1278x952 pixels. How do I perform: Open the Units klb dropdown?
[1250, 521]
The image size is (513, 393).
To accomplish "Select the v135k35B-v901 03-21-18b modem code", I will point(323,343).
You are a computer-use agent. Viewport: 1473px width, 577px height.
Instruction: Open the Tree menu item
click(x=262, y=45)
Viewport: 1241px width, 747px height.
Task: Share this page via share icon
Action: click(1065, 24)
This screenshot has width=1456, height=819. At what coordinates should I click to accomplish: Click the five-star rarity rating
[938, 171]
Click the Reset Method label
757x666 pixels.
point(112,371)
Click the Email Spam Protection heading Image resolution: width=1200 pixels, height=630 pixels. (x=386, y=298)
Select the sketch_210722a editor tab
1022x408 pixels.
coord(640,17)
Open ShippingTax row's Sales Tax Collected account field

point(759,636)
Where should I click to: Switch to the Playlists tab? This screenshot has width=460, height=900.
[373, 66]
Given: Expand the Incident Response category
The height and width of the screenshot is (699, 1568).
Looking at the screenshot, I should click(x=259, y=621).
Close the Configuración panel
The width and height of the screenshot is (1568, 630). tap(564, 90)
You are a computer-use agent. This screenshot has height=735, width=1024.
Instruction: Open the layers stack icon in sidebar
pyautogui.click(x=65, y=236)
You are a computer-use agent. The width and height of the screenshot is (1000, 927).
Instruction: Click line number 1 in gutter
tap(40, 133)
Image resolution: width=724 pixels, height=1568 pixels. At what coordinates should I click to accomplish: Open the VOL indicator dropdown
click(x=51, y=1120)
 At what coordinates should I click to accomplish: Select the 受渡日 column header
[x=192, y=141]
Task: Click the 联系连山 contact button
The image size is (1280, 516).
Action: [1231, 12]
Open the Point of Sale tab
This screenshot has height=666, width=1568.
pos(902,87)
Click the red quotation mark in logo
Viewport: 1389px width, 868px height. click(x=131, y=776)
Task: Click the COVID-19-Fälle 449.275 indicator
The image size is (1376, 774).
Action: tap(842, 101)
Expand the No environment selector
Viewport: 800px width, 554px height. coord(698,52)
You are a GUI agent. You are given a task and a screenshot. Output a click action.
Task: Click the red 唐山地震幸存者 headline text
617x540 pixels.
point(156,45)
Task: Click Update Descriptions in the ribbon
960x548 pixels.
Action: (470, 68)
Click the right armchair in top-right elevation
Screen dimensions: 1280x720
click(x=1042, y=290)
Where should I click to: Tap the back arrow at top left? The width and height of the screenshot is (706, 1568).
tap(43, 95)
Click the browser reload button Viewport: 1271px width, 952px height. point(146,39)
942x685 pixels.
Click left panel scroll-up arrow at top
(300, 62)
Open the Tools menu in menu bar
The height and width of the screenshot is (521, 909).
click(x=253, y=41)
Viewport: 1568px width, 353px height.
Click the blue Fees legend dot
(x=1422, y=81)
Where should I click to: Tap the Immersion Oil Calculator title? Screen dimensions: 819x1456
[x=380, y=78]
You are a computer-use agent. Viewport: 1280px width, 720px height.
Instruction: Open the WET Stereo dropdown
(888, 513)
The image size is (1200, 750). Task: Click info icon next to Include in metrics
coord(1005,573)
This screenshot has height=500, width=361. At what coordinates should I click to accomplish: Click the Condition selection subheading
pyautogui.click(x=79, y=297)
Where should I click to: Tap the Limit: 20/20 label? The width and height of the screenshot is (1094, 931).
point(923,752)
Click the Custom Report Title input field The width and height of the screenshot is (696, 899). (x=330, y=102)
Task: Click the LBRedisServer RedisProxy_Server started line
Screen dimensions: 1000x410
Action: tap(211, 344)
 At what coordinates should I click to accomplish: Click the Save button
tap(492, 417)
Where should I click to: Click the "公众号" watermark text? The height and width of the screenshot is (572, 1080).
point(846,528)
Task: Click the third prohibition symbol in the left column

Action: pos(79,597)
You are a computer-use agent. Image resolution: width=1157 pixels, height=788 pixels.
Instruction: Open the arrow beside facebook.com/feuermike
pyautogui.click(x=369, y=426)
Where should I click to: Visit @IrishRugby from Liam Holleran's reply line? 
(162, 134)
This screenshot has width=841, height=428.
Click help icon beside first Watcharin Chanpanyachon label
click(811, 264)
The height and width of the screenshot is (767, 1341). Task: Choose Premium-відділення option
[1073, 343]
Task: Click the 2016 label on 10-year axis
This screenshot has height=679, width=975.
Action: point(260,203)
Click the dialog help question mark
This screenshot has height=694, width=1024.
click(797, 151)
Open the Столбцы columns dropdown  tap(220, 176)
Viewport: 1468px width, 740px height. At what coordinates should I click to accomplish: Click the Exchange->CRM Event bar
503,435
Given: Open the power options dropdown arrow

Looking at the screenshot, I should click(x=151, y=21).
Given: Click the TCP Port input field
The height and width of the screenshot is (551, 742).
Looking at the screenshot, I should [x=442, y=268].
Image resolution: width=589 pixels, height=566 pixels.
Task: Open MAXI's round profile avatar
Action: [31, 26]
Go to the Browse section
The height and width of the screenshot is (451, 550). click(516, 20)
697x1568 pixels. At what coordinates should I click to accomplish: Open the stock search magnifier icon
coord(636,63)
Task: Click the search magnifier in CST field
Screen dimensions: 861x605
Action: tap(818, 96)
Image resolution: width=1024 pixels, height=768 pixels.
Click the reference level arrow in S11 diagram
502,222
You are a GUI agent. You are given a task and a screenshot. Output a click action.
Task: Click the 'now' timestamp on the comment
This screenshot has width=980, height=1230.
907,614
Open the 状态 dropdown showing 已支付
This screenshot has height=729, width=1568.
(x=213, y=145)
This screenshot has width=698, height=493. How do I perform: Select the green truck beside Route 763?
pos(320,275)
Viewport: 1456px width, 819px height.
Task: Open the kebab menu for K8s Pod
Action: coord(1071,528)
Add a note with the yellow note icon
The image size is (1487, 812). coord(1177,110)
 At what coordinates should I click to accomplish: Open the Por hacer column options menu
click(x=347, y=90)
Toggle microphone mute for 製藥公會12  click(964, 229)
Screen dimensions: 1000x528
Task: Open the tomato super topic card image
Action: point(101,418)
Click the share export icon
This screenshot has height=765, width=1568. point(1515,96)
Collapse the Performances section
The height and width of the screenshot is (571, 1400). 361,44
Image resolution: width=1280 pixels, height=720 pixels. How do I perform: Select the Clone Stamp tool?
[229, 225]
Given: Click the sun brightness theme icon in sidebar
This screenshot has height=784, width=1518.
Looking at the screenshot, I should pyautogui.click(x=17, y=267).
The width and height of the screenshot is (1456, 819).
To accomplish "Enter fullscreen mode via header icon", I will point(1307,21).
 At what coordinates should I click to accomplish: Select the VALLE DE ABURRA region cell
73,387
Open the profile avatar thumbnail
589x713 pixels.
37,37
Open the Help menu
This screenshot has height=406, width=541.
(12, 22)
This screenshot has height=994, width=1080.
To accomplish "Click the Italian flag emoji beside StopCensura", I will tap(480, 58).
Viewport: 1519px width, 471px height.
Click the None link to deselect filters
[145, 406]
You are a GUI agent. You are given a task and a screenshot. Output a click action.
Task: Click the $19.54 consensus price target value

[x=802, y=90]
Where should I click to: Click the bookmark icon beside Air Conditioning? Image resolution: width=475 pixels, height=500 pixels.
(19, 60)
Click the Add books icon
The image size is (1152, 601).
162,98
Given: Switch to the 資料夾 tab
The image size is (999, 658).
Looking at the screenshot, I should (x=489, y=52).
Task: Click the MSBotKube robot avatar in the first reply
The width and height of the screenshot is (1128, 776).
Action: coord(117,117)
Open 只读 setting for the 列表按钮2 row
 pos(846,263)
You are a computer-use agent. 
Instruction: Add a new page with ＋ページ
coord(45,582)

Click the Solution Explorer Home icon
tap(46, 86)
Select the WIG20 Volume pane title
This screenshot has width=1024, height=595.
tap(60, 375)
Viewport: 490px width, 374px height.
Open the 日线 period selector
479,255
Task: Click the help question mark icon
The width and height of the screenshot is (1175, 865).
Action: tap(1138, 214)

──────────

■ ASSIGNMENT ■
The output must consist solely of the lines from the first line of the records through the line containing "Given: Expand the Incident Response category", reproduced exactly.

■ ANSWER TO THIS TASK ■
1278x952 pixels. How do I perform: Open the Units klb dropdown?
[1250, 521]
The image size is (513, 393).
To accomplish "Select the v135k35B-v901 03-21-18b modem code", I will point(323,343).
You are a computer-use agent. Viewport: 1473px width, 577px height.
Instruction: Open the Tree menu item
click(x=262, y=45)
Viewport: 1241px width, 747px height.
Task: Share this page via share icon
Action: click(1065, 24)
This screenshot has width=1456, height=819. At what coordinates should I click to accomplish: Click the five-star rarity rating
[938, 171]
Click the Reset Method label
757x666 pixels.
point(112,371)
Click the Email Spam Protection heading Image resolution: width=1200 pixels, height=630 pixels. (x=386, y=298)
Select the sketch_210722a editor tab
1022x408 pixels.
coord(640,17)
Open ShippingTax row's Sales Tax Collected account field

point(759,636)
Where should I click to: Switch to the Playlists tab? This screenshot has width=460, height=900.
[373, 66]
Given: Expand the Incident Response category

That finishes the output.